Assif is also geographically constrained; it's housed in the old Finchley manor house. The (closed-off) fireplace at the front has ornate carvings in it, including a couple of human heads and shoulders—hardly ideal for a shul, but there's not a lot we can do about it. (Again, when the NNLS builds its own shul, Assif will get a room in it.) The reading table we use for a bimah is at the front; but there's not enough room for it anywhere else. During קריאת התורה we spin the bimah around (it's on wheels) to face the congregation. (When I'm on gabbai duty I find it useful to put a foot in front of the bimah, to stop it running away if anyone leans on it!) Assif is very informal; there are no special chairs for anyone, and we don't have a rabbi (though R. Chaim Weiner often davens with us).

The room used by the third service, Hakol Olin, is the most bizarre.
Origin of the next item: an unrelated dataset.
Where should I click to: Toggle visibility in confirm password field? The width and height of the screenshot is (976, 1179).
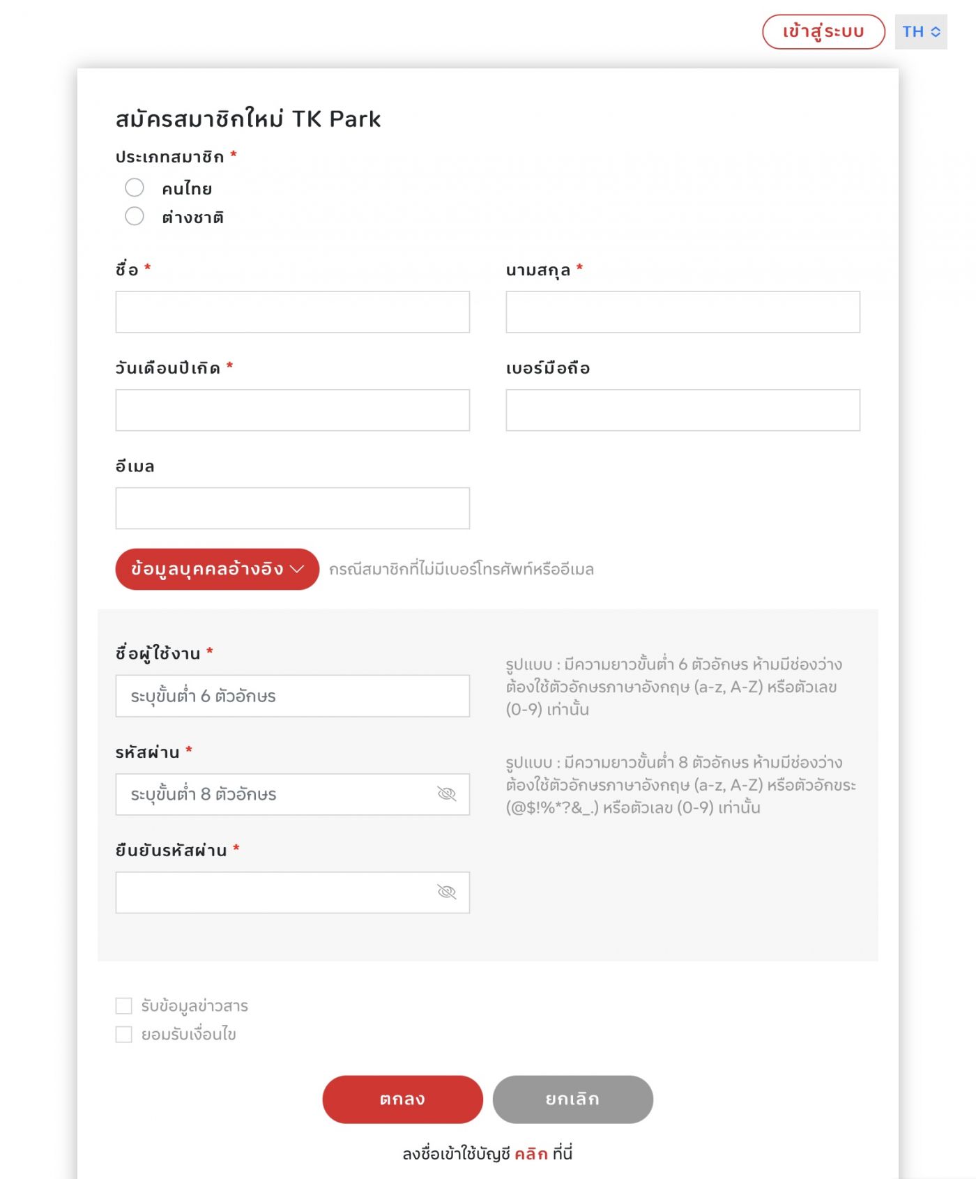point(446,892)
The room is oblong with the long axis east-west. There is an ark on the (wait for it) west wall, but Hakol Olin have their own ark on the north wall. (The entrance is in the south wall, but there are also a couple of doors in the east wall.) The site is co-owned by the NNLS and the Movement for Reform Judaism; this may (possibly) explain the ark on the west wall.

Coming back to Assif, the service is Masorti, fully egalitarian, and with non-segregated seating. They daven using the (Orthodox) Singer's prayer book (the Authorised Daily Prayer Book of the UK and Commonwealth), כמנהג אנגלי. The service is full except for: (a) parts of פסוקי דזימרה may be skipped, depending on the speed of the ש״ץ; (b) mussaf is davened heicha kedusha; and (c) the likes of בריך שמא, פטום הקטרת and אענים זמירות are missed out. Only the Prayer for the Government is said in English. Duchaning is only done on Yom Tov (and I'm not sure even then). Services are completely lay-led; we normally get 30–40 people on a Shabbos morning.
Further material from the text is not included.